I’m really interested in the concept of Biofounderies. These are biospaces that use robotics, machine learning, and automation to be able to run through many protocols while reducing the possibily for human error. This article (Jun et al.) specifically mentions the ability to be able to cell-free protein synthesis quickly and efficiently. With the incorporation of automation tools (like opentrons) you can basically rapid-prototype the protein of your choice with minimal errors.
Paper:
Jun, J.S. et al. (2025). Automated and Programmable Cell-Free Systems for Scalable Synthetic Biology with a Focus on Biofoundry Integration. Journal of Microbiology and Biotechnology, 35, e2507019.
2. Write a description about what you intend to do with automation tools for your final project. You may include example pseudocode, Python scripts, 3D printed holders, a plan for how to use Ginkgo Nebula, and more. You may reference this week’s recitation slide deck for lab automation details.
I’m interested in creating a 3D printed flexible microwell array.

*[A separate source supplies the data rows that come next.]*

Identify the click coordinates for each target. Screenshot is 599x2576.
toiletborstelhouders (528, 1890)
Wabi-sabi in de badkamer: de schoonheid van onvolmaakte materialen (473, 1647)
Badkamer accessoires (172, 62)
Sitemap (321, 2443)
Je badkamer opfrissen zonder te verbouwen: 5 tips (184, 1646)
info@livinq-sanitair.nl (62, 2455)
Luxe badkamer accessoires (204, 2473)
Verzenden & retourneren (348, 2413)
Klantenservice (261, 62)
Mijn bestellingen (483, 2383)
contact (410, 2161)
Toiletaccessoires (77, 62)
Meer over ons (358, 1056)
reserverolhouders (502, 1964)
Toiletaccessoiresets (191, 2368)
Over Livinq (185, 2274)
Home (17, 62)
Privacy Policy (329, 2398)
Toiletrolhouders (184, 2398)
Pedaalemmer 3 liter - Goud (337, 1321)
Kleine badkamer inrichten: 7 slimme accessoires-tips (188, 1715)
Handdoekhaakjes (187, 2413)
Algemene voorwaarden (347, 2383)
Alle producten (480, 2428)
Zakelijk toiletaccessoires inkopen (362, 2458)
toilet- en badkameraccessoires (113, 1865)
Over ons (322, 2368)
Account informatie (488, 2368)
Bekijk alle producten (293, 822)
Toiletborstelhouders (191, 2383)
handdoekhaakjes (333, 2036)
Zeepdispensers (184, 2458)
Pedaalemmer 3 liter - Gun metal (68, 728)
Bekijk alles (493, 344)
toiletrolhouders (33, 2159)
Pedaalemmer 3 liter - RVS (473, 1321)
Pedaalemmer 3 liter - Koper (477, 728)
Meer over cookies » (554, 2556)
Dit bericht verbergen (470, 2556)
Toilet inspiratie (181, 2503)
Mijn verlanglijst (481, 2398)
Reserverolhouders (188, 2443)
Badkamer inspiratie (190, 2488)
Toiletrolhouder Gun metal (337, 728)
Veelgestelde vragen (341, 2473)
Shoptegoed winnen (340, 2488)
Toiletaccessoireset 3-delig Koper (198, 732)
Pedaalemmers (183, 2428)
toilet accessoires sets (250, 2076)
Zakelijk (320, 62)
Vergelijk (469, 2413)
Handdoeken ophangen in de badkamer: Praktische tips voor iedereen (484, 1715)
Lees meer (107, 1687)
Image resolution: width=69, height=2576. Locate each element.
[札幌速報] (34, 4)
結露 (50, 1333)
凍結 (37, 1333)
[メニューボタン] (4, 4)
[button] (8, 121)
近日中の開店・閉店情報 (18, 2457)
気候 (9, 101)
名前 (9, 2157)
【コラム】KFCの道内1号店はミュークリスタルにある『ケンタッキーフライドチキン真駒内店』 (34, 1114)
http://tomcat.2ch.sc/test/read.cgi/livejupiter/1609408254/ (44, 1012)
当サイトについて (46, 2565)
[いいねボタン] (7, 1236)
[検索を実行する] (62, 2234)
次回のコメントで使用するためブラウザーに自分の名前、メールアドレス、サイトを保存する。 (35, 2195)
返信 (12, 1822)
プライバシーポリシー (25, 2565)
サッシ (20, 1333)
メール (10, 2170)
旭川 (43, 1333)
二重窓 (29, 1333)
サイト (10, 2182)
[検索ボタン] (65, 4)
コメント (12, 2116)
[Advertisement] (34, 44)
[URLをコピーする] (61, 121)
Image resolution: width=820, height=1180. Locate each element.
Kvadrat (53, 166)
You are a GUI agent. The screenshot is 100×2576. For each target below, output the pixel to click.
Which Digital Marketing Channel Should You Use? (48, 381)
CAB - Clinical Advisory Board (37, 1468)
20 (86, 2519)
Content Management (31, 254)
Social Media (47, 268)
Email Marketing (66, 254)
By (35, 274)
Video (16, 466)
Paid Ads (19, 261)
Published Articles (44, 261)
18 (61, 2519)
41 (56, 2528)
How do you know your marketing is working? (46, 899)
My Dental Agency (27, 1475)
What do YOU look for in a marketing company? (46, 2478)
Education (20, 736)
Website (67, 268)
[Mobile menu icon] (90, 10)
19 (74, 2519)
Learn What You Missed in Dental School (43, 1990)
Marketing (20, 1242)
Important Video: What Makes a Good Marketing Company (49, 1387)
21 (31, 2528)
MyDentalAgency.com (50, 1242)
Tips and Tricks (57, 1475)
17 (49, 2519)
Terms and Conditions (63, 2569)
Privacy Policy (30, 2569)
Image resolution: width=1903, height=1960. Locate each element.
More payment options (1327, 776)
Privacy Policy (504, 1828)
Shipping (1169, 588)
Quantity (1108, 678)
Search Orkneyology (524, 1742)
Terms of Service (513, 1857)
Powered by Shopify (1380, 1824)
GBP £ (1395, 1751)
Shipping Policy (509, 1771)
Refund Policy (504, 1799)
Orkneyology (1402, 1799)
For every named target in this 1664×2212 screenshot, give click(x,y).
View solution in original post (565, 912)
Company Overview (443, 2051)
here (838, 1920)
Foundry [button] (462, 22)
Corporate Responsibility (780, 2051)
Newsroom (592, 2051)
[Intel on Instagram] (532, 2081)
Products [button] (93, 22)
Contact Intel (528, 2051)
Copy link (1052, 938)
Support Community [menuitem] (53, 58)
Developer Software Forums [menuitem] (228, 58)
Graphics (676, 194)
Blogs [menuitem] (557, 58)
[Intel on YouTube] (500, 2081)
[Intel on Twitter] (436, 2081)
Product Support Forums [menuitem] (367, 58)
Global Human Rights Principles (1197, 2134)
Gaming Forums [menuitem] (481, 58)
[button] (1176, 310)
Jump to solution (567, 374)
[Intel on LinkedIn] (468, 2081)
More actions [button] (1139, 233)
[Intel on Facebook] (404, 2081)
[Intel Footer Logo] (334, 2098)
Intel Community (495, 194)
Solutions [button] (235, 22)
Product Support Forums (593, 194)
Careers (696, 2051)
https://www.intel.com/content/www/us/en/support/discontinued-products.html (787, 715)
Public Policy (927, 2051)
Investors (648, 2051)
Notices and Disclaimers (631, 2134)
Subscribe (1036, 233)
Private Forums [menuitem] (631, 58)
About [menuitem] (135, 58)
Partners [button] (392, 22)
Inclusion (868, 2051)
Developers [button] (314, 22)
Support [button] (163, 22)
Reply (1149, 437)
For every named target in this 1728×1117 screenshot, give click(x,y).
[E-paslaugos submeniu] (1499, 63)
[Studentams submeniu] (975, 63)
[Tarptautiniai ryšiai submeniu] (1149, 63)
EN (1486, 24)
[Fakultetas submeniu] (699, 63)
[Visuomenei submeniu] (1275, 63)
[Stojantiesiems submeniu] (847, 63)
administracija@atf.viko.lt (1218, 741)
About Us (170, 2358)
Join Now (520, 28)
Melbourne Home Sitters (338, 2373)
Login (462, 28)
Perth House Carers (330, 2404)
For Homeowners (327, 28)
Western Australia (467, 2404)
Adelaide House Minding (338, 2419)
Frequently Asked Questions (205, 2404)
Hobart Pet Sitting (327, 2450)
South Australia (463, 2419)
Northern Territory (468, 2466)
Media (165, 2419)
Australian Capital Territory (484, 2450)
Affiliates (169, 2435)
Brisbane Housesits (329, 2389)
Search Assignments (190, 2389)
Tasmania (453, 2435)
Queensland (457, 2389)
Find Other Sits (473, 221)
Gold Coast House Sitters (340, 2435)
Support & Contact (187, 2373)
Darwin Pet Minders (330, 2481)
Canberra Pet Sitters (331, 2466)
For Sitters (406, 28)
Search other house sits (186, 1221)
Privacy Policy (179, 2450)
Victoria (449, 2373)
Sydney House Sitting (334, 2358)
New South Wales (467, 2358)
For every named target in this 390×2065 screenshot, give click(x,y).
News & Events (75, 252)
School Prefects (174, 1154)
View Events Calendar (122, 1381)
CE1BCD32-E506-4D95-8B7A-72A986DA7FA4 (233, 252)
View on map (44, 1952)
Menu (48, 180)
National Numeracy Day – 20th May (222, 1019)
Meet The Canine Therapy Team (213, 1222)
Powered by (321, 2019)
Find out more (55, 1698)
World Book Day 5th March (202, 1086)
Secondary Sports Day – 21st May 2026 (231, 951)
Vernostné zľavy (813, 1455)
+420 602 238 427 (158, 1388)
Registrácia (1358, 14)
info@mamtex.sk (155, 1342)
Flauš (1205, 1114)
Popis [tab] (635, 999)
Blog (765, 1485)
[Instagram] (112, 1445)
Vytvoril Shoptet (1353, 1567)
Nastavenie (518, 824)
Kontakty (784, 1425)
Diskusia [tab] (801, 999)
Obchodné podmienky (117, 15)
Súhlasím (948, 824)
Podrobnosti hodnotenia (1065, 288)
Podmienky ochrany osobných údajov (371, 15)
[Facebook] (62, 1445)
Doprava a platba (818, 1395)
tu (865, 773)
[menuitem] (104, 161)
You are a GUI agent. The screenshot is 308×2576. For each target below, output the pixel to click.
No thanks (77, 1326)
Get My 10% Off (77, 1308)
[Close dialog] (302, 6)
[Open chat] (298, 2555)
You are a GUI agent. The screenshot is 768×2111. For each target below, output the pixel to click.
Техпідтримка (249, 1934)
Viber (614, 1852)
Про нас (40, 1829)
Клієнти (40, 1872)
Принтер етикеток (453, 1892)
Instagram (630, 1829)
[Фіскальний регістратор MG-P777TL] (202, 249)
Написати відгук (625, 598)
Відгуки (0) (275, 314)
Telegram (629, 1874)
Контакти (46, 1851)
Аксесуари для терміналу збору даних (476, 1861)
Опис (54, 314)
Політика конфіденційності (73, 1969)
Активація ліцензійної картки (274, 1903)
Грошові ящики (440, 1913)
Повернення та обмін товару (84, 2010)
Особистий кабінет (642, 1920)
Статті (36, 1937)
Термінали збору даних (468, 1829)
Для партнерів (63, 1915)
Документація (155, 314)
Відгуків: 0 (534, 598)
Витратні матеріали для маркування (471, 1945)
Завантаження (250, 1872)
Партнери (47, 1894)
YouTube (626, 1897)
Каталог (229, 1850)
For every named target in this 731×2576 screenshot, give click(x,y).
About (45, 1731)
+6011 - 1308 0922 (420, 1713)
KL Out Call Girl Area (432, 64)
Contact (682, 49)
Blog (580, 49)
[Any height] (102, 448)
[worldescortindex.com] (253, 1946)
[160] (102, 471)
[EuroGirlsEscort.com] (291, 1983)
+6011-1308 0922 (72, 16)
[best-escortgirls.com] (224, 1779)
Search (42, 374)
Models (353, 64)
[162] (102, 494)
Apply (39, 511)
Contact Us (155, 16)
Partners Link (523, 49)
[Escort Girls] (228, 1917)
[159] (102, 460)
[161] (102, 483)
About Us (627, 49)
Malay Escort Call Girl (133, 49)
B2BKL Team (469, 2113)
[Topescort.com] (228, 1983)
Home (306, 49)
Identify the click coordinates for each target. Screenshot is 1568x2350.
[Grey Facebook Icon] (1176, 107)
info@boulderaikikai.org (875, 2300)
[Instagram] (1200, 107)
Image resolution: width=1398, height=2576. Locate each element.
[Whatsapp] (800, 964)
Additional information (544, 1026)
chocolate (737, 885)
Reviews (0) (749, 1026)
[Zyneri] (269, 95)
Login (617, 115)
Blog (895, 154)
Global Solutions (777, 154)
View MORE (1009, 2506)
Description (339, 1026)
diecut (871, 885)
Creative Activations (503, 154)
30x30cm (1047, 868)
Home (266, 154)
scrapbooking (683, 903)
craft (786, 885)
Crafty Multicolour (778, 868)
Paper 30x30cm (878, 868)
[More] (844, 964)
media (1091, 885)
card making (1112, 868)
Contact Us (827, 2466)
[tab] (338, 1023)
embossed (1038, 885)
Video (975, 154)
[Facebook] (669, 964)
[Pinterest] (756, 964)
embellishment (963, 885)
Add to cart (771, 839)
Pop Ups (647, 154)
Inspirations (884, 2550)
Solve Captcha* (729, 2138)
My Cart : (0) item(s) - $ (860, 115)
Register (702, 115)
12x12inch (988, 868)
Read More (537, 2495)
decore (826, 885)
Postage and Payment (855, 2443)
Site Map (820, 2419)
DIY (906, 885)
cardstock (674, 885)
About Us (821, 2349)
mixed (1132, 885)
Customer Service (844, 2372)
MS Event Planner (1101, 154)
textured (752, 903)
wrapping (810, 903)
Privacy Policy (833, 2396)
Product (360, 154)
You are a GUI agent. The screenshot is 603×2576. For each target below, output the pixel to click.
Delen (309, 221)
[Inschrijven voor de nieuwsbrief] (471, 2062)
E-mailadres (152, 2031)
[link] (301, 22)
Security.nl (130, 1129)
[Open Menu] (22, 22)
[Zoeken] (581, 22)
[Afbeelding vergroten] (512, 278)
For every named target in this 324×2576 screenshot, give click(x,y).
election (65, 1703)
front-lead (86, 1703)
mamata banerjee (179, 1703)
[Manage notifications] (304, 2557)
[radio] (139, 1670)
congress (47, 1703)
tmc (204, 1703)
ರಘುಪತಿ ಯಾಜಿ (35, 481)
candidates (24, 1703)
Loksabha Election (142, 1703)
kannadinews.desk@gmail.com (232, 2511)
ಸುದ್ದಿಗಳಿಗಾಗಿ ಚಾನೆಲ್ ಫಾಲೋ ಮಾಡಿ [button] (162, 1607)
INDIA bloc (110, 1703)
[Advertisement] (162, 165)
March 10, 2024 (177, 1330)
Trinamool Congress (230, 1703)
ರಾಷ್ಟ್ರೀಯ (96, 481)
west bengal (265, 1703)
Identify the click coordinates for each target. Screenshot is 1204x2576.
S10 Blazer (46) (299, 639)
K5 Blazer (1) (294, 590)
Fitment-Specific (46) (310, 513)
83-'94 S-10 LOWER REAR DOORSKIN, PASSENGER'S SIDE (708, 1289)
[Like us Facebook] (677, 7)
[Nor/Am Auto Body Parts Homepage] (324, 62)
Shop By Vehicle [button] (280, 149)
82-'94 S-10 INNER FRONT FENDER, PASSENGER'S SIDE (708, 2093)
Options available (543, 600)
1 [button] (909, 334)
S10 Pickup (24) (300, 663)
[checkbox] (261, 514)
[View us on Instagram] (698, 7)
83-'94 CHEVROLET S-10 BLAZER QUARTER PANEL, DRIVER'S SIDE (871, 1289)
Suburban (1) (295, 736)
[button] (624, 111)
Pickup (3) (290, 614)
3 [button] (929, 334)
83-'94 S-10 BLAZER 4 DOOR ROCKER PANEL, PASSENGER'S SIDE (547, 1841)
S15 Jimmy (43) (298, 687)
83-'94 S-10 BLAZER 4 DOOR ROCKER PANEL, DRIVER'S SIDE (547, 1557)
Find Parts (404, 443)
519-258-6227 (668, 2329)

For that I am thinking of 3D printing with TPU (like rubber) and creating custom wells like that. Alternatively I might make a classic 3D printed array and then use that as a mold for a silicone cast. The inspiration from this comes from the flexible LED light strips and I want to mimic that appearance. Of course for this I would also need a transparent or translucent flexible cover which could encapsulate the genetically altered e.coli. I might have to use something like a: Polydimethylsiloxane (PDMS) membranes – this allows gas exchanges but would keep the e.coli from leaking out if the microwell gets turned upside down or something like that.